Your task: Reproduce exactly, from the line containing "Click the Jira", every line down to the end of the data below.

(Stored dataset items)
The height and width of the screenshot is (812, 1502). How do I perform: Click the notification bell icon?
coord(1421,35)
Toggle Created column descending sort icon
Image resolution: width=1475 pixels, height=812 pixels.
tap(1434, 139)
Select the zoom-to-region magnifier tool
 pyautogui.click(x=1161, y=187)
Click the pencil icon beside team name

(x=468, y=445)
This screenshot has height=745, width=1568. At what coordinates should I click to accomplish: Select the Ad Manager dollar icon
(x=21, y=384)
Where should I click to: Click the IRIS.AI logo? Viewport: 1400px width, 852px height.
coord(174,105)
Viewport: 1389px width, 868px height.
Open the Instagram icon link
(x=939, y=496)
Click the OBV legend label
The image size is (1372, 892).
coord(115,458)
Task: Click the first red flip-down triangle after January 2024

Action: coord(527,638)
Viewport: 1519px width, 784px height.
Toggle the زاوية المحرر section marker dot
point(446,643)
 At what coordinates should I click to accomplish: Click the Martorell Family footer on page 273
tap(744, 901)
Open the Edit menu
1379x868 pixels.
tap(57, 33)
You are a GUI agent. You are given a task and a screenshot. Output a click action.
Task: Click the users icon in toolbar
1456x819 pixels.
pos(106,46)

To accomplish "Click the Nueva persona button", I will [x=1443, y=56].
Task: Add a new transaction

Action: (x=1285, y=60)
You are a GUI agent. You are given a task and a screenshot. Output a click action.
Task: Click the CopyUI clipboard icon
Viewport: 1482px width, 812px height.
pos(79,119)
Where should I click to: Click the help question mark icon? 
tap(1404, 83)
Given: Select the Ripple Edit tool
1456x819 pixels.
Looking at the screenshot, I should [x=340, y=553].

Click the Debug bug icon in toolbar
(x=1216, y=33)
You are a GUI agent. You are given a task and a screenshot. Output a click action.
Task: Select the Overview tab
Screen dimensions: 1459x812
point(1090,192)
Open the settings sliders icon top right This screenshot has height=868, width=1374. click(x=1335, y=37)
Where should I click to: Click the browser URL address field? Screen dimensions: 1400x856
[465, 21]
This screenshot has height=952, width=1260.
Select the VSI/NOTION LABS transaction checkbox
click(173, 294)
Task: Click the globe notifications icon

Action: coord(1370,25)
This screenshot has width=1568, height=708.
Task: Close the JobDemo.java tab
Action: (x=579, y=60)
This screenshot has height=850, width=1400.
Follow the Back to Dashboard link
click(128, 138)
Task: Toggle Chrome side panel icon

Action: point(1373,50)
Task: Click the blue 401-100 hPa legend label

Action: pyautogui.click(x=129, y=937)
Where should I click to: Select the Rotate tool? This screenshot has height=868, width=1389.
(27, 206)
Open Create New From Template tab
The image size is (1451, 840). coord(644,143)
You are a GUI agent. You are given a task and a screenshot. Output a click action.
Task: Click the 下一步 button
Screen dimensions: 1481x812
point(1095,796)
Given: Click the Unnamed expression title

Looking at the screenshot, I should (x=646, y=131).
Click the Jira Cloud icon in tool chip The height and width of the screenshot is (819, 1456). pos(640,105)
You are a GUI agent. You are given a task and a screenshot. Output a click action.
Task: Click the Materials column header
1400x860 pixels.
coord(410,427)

Response:
Click the Jira Cloud icon in tool chip The height and width of the screenshot is (819, 1456). pos(640,105)
You are a GUI agent. You are given a task and a screenshot. Output a click action.
Task: Click the Materials column header
1400x860 pixels.
coord(410,427)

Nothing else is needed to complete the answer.